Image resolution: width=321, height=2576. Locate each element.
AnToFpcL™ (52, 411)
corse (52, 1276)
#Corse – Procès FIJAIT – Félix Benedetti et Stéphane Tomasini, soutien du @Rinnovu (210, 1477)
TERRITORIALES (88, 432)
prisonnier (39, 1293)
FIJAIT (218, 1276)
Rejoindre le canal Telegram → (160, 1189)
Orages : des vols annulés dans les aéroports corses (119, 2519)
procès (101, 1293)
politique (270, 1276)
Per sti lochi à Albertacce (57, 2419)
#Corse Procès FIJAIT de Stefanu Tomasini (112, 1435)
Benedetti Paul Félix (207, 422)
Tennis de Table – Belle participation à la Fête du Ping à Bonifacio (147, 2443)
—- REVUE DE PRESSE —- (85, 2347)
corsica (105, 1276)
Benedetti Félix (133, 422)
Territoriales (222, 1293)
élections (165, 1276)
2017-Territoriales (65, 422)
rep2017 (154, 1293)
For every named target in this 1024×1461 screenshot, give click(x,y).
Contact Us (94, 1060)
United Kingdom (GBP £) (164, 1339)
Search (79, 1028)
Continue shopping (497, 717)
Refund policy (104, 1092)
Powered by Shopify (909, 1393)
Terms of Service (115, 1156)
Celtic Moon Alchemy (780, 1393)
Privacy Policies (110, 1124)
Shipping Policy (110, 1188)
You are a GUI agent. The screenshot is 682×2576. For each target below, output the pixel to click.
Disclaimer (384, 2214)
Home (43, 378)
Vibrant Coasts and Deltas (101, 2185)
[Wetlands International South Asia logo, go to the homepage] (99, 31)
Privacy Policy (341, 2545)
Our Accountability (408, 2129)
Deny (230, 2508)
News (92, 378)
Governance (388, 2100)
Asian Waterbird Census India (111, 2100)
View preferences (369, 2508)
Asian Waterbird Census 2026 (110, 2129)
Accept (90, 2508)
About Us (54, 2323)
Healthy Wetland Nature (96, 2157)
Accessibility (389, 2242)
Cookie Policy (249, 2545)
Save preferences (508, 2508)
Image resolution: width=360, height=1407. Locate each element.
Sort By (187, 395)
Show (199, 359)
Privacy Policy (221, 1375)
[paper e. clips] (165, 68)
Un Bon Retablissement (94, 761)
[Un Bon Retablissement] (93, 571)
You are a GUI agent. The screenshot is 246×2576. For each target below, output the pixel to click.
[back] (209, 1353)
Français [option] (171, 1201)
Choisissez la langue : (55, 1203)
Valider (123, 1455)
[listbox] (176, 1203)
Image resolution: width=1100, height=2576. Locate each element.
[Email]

- [Problem to solve]
Your task is to repeat each of the records above exactly.

- [Result of the exercise]
Image resolution: width=321, height=2576. Locate each element.
AnToFpcL™ (52, 411)
corse (52, 1276)
#Corse – Procès FIJAIT – Félix Benedetti et Stéphane Tomasini, soutien du @Rinnovu (210, 1477)
TERRITORIALES (88, 432)
prisonnier (39, 1293)
FIJAIT (218, 1276)
Rejoindre le canal Telegram → (160, 1189)
Orages : des vols annulés dans les aéroports corses (119, 2519)
procès (101, 1293)
politique (270, 1276)
Per sti lochi à Albertacce (57, 2419)
#Corse Procès FIJAIT de Stefanu Tomasini (112, 1435)
Benedetti Paul Félix (207, 422)
Tennis de Table – Belle participation à la Fête du Ping à Bonifacio (147, 2443)
—- REVUE DE PRESSE —- (85, 2347)
corsica (105, 1276)
Benedetti Félix (133, 422)
Territoriales (222, 1293)
élections (165, 1276)
2017-Territoriales (65, 422)
rep2017 (154, 1293)
For every named target in this 1024×1461 screenshot, give click(x,y).
Contact Us (94, 1060)
United Kingdom (GBP £) (164, 1339)
Search (79, 1028)
Continue shopping (497, 717)
Refund policy (104, 1092)
Powered by Shopify (909, 1393)
Terms of Service (115, 1156)
Celtic Moon Alchemy (780, 1393)
Privacy Policies (110, 1124)
Shipping Policy (110, 1188)
You are a GUI agent. The screenshot is 682×2576. For each target below, output the pixel to click.
Disclaimer (384, 2214)
Home (43, 378)
Vibrant Coasts and Deltas (101, 2185)
[Wetlands International South Asia logo, go to the homepage] (99, 31)
Privacy Policy (341, 2545)
Our Accountability (408, 2129)
Deny (230, 2508)
News (92, 378)
Governance (388, 2100)
Asian Waterbird Census India (111, 2100)
View preferences (369, 2508)
Asian Waterbird Census 2026 (110, 2129)
Accept (90, 2508)
About Us (54, 2323)
Healthy Wetland Nature (96, 2157)
Accessibility (389, 2242)
Cookie Policy (249, 2545)
Save preferences (508, 2508)
Image resolution: width=360, height=1407. Locate each element.
Sort By (187, 395)
Show (199, 359)
Privacy Policy (221, 1375)
[paper e. clips] (165, 68)
Un Bon Retablissement (94, 761)
[Un Bon Retablissement] (93, 571)
You are a GUI agent. The screenshot is 246×2576. For each target below, output the pixel to click.
[back] (209, 1353)
Français [option] (171, 1201)
Choisissez la langue : (55, 1203)
Valider (123, 1455)
[listbox] (176, 1203)
Image resolution: width=1100, height=2576. Locate each element.
[Email]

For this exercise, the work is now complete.